[Passage]
-- Begin --

David Adamany Undergraduate Library (UGL) is one of Wayne State University’s largest libraries built in 1997 named after the university's 8th president, David Adamany.

Introduction 
The David Adamany Undergraduate Library alone provides 2,337 seats, 27 group study rooms, and 3 instruction labs. It has over 500 computer workstations providing students with access to electronic resources. The learning needs of 1000 and 2000 level undergraduate courses are intended to be supported with the wide variety of books and magazines. The library also contains the DeRoy Extended Study Center providing 24-hour access to 140 standard workstations as well as 30 high-end work stations with specialized software. Also, approximately 8000 videos, DVDs, laser discs and audiotapes are in the media collection. The Undergraduate Library also provides students with information on careers, computers, and student survival skills.

In the Association of Research Libraries, Wayne State University libraries rank among the top 60 libraries.

Location 
David Adamany Undergraduate Library is located at 5150 Anthony Wayne in Detroit, Michigan. Within the Wayne State University campus, it is situated at the center of Gullen Mall.

Within Detroit, UGL is located within a couple miles from the three major freeways that run through the city; I-75, I-94 and the Lodge (M-10).

History 
David Adamany faced a lot of adversity when he first came up with the idea of an undergraduate library in 1982. Adamany looked at the libraries that existed at Wayne State. Not only did he see a need for additional space and further collection development, he saw an opportunity. A library just for undergrads was a new concept. Adamany and library administration persevered through the years and worked to make the undergraduate library a reality. Over ten years after the idea was introduced in May 1986, ground was broken on February 2, 1996, in front of a substantial crowd in sub-zero degree temperatures. From there, things moved quickly. Construction took less than two years and staff worked hard to prepare for the September 1997 opening of the UGL with an interior size of 300.000 square feet

Art at Adamany 
The Wayne State University Art Collection, which has grown to include nearly 6000 works of art, has proved a primary resource for creating such an environment. There are decorations and paintings on the walls within the UGL which embrace and enhance the everyday lives of people. The art at Adamany reinforces Wayne State University’s and Detroit's standing as a center for artistic expression.

-- End --

[Data]
-- Begin --

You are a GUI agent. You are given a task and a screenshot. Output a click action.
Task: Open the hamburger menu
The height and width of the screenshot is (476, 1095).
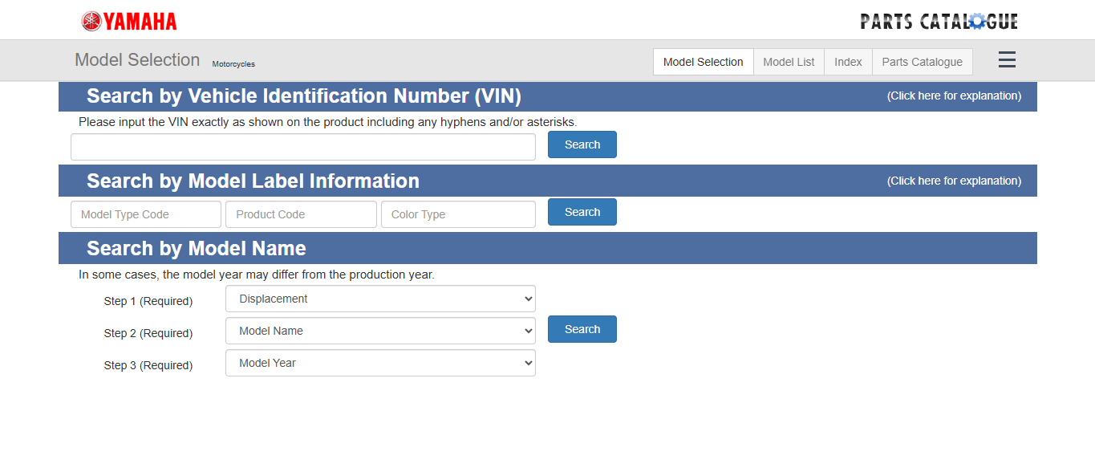pyautogui.click(x=1007, y=60)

-- End --

[What you should do] In the library passage, pull out every word from "In the Association" up to and including "the Lodge (M-10).", copied verbatim. Work only from the library passage and bring in no outside information.

[Solution for this task]
In the Association of Research Libraries, Wayne State University libraries rank among the top 60 libraries.

Location 
David Adamany Undergraduate Library is located at 5150 Anthony Wayne in Detroit, Michigan. Within the Wayne State University campus, it is situated at the center of Gullen Mall.

Within Detroit, UGL is located within a couple miles from the three major freeways that run through the city; I-75, I-94 and the Lodge (M-10).